But when one male officer and one female officer arrived on Jan. 14, 2020, body-camera footage showed them repeatedly threatening and mocking the boy. “I don’t care if you don’t want to go to school,” one officer could be heard telling the child. “You do not have that choice. Do you understand? Get back over there! Now!” The cop then grabbed the child’s arm and started pulling him back in the direction of the school. When he started to cry, the female cop yelled: “There is no crying!” The other officer on the scene added: “Cut it out!” At one point in the encounter, the female officer asked the child if his mother spanked him, and the other officer responded “probably not.” “She’s gonna spank you today. I’m gonna ask her if I can do it,” the female cop said.
At another point in the encounter, one of the officers said: “Shut that noise up now! I hope your momma let me beat you.”
When the child’s mother arrived she told officers she does not beat her child because it’s illegal. She removed his shirt to prove that she doesn’t, and the female cop responded: “We want you to beat him.” She went on to explain to the mother that while she can’t use a weapon, “you can smack that butt, repeatedly.”
When the officers, the mother and her child move to a conference room, the male cop handcuffed one of the child’s arms and told him: “When you get older and you want to make your own decisions, you know what’s going to be your best friend? These right here—you know what these are? These are handcuffs. These are for people who don’t want to listen and don’t know how to act.”
The Montgomery County Police Department said in a statement released with the body-camera footage on YouTube Friday that the department conducted a “thorough investigation” of the incident. “The internal investigation has concluded. The findings of this internal investigation, as in all internal matters, are confidential under Maryland law. Both officers remain employed by the Montgomery County Department of Police,” police said in the statement. “Due to pending litigation, the Department has no further comment.” The officers’ names have not been released.
WARNING: This video contains content that may be triggering for some.
Montgomery County Public Schools Superintendent Jack Smith and school board President Brenda Wolff similarly released a statement on Friday. “It was extremely difficult for us to watch the video of the incident involving a 5-year-old student at East Silver Spring Elementary School. Our heart aches for this student,” they said. “There is no excuse for adults to ever speak to or threaten a child in this way.”
Smith and Wolff added in the statement:
“As parents and grandparents, we know that when families send their children to school, they expect that the staff will care for them, keep them safe and use appropriate intervention processes when needed. In MCPS, we have a commitment to addressing the social-emotional well-being of our students, celebrating their strengths and helping them meet their full potential. All students bring great value to our system and we honor the growth and development of every child. No child is bad. We also expect MCPS staff to follow outlined structures for student intervention and support, as well as school safety. We have asked MCPS leadership to ensure that the school system’s procedures and expectations are clear to all staff. This incident also underscores the importance of having a team of professionals in all schools to support the diverse needs of our students.
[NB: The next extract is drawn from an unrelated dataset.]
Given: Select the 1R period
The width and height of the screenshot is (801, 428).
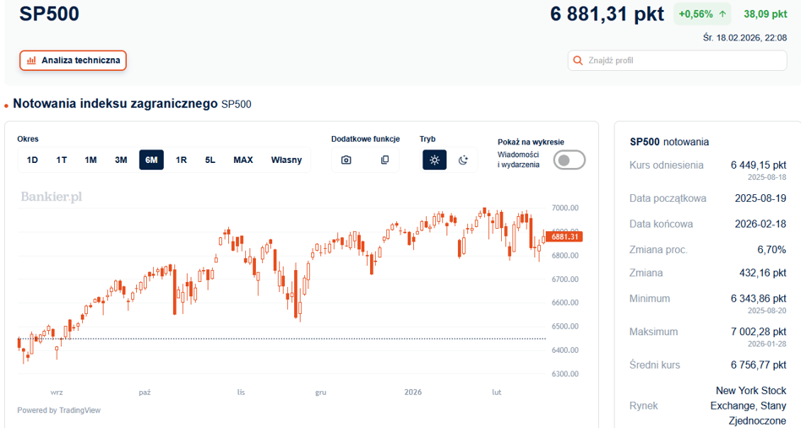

While we are unable to provide further comment on this incident due to pending litigation, we want to assure the MCPS community that we are unwavering in our commitment to ensure that all MCPS schools are safe places where students can learn, thrive and reach their highest potential.”
Councilmember Nancy Navarro told WTOP-FM police video of the incident should have been shared with the council long ago. “This council should have received this footage and should have been given ample time and we have been requesting this, so this is also a real concern regarding the way the administration handled this particular footage,” she said. “As a mother, and also as a resident of this county, this leaves a lot to be desired.”
Montgomery County Council Member Will Jawando, an advocate for police reform, told WTOP the encounter pointed to “a complete failure of our system.” “You just have to be horrified—horrified and, frankly, disgusted—with the failures of multiple adults, multiple systems—the school system, the police department—to protect this child, who’s a kindergartner, a 5-year-old who wandered off and was berated for almost an hour,” Jawando said. “Handcuffed and called ‘nasty,’ and yelled at, screamed at. He’s crying.
“No person should ever be treated that way, let alone a 5-year-old … who was not developmentally able to withstand that type of abuse.” Jawando called for the officers involved to be fired in a Facebook post on Saturday. He told the AP the video made him sick. “We all saw a little boy be mocked, degraded, put in the seat of a police car, screamed at from the top of an adult police officer’s lungs, inches from his face,” he said. “This is violence.”
Montgomery County Executive Marc Elrich said in a statement the AP obtained on Friday that he told the police chief to re-train officers interacting with children. “Our police officers are not social workers, psychologists, or therapists and should not be giving advice or direction on parenting,” he said in the statement. “Police duties should end as soon as school personnel are present to take over care of a child.”